Land Reform in South Africa
After twenty years the Government of South Africa has decided to acquire land from established commercial farmers outside the 'willing seller, willing buyer' principles that have applied since 1994. Once this new legislation is signed it will be possible for the State to buy land compulsorily from farmers for redistribution.
South Africa has a good Constitution and the rule of law is alive and well, so the question of compensation will still be determined by a Court of Law. Advocates of the new law have said repeatedly that 'this is not the Zimbabwean way of doing things'. But is it?
In an open market for farm land like South Africa, farms change hands all the time and the total number of white commercial farmers is down from 50 000 inn 1994 to 30 000 today. Over 2 000 white farmers have been murdered in the same period of time – in fact farming is the most dangerous occupation in South Africa today. At the same time consolidation of farming units has accelerated under economic pressure from the withdrawal of many of the subsidies and support that the pre 1994 State provided to commercial farmers.
To what extent South Africans of colour are buying land commercially in farming areas is not known to me but if I take the Zimbabwean experience into account, it should be quite substantial – by 2000 20 per cent of all large scale commercial farms were owned and operated by black Zimbabweans, many of whom were fully integrated into rural farming communities and doing very well.
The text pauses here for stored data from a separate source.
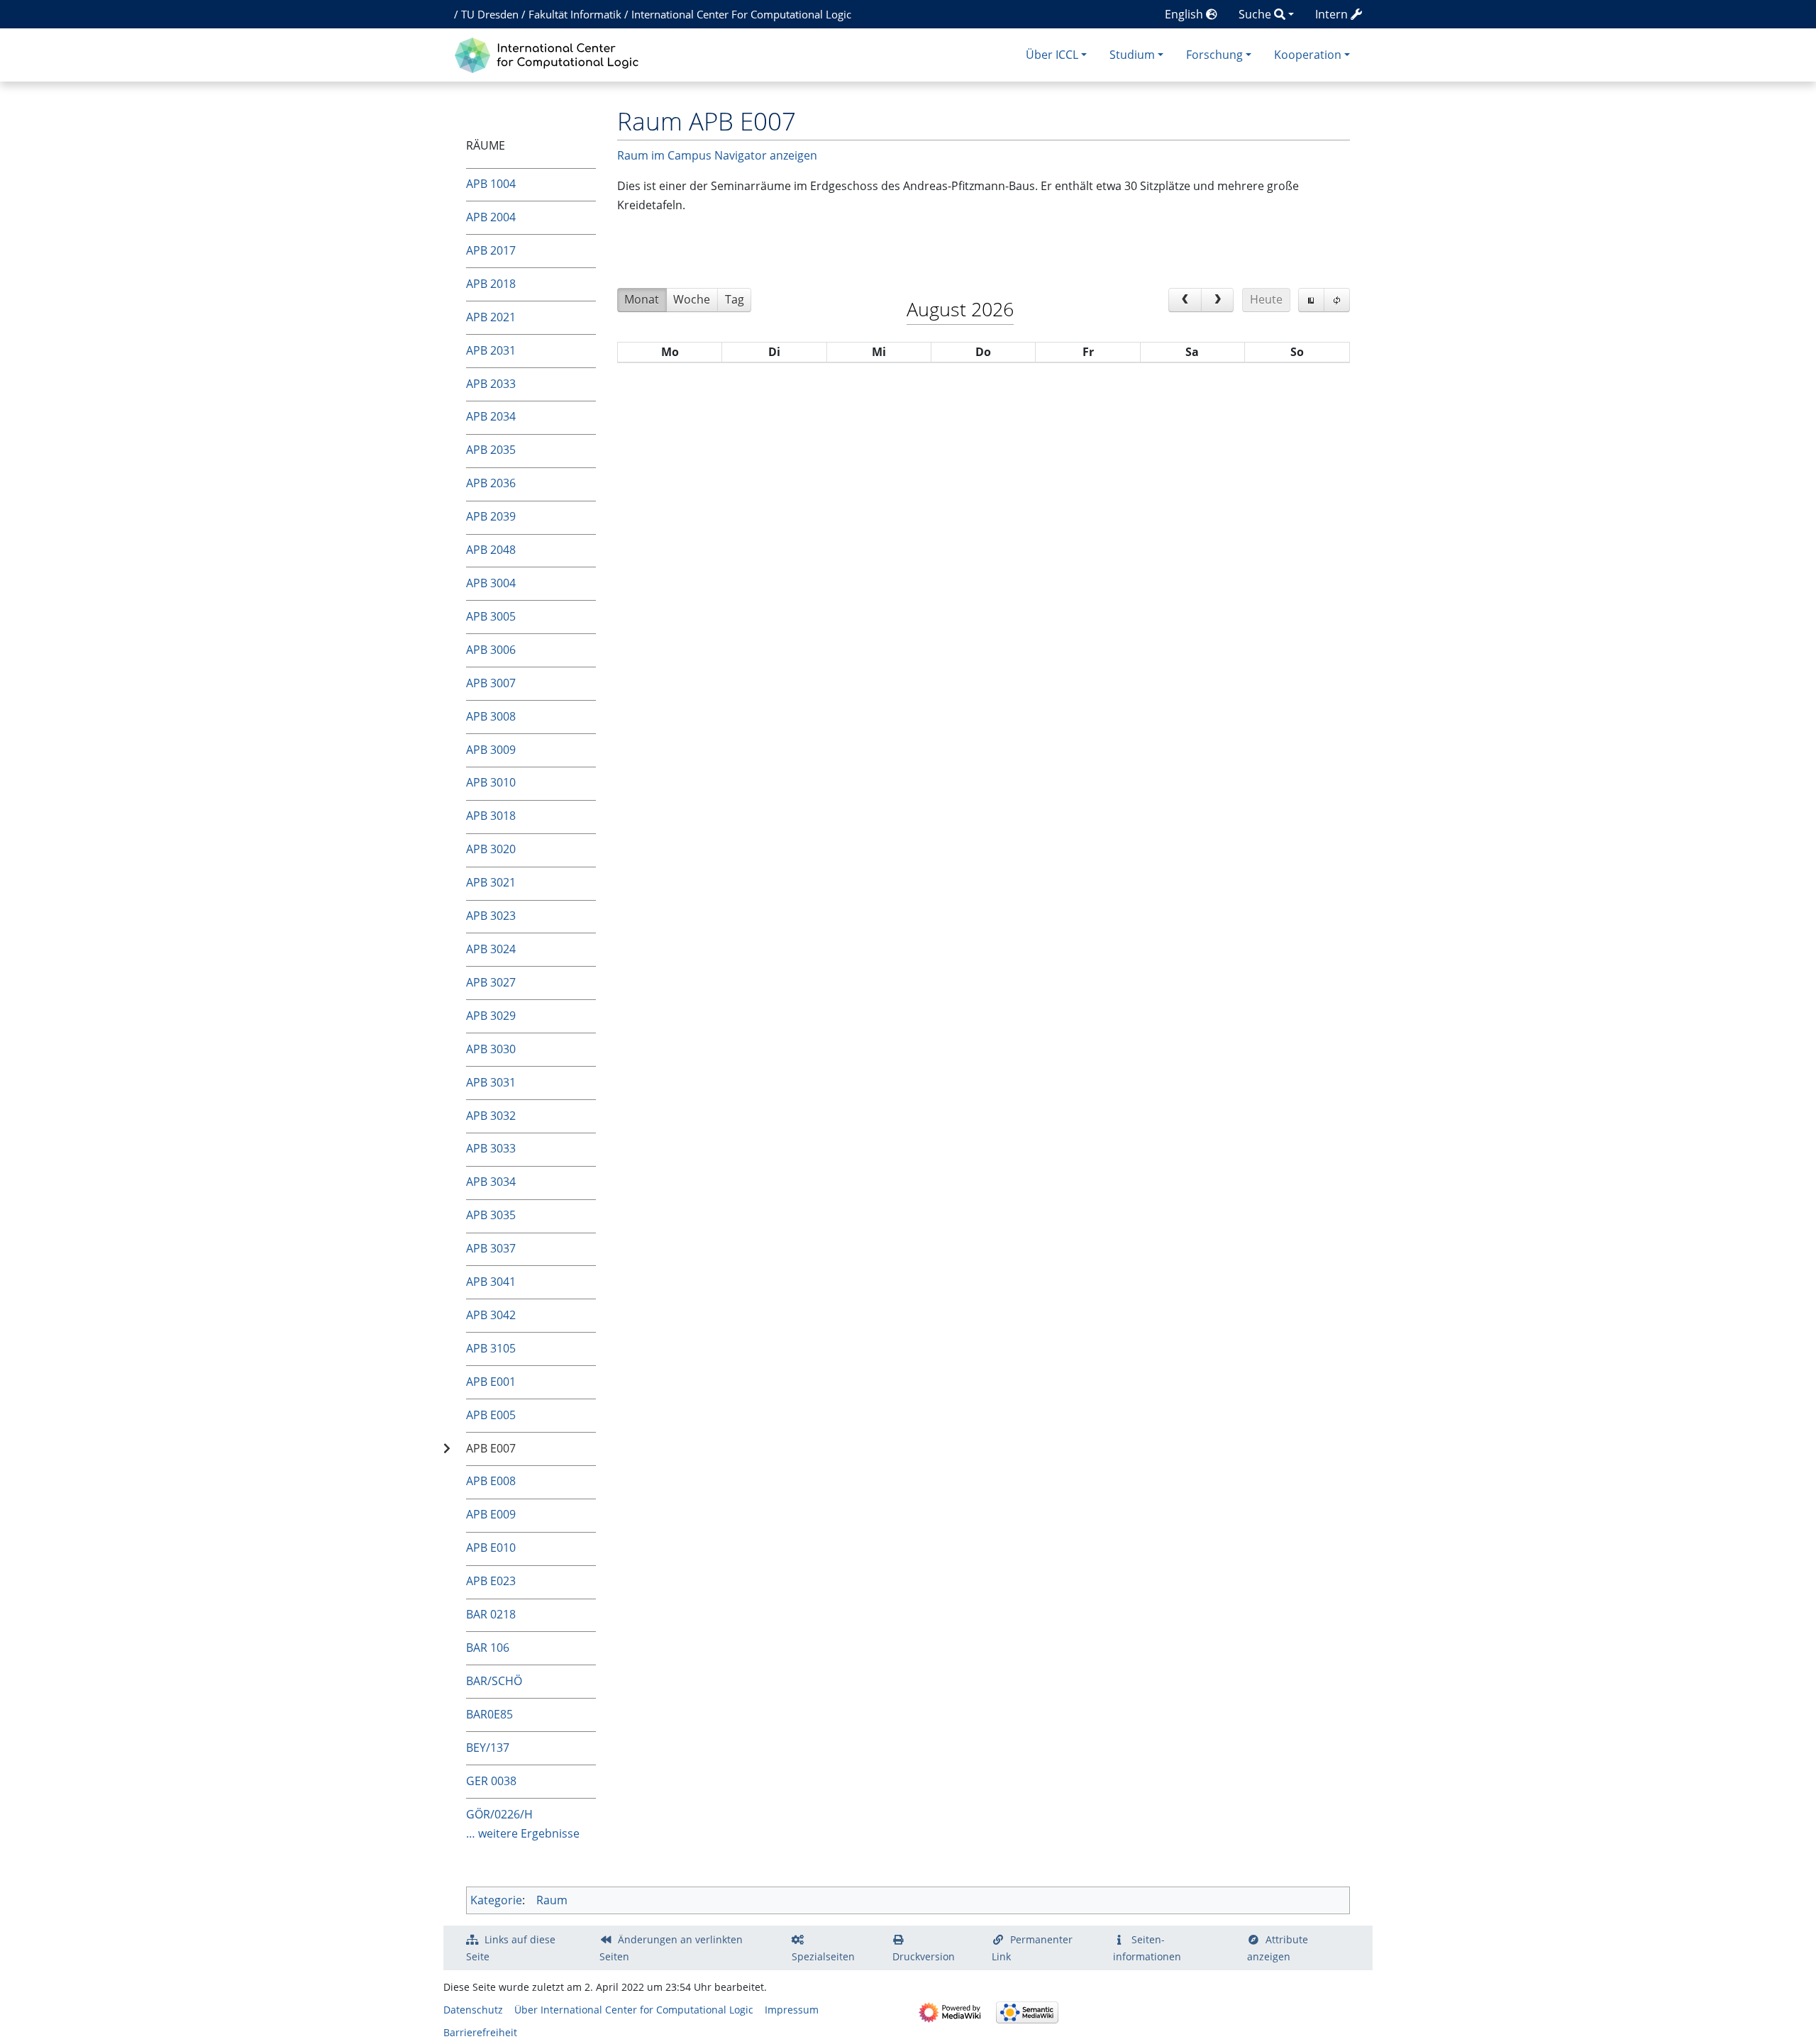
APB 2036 (491, 483)
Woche (691, 299)
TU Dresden (490, 14)
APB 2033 (491, 383)
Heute (1266, 299)
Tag (734, 299)
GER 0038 (491, 1781)
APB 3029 (491, 1015)
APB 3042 (491, 1315)
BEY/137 (487, 1747)
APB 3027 (491, 982)
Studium (1132, 54)
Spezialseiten (823, 1956)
I am by no means an expert on South African agriculture but as a visitor to that country with an agricultural background, I see a number of things emerging that give rise to concern. First, there is the near total absence of any changes of any kind in the former 'Bantu Homelands'. My wife comes from the Eastern Cape and the Transkei and the Ciskei are well known to us. They remain, barren, windswept examples of abject rural poverty, producing little and remaining just a form of old people’s home after retirement.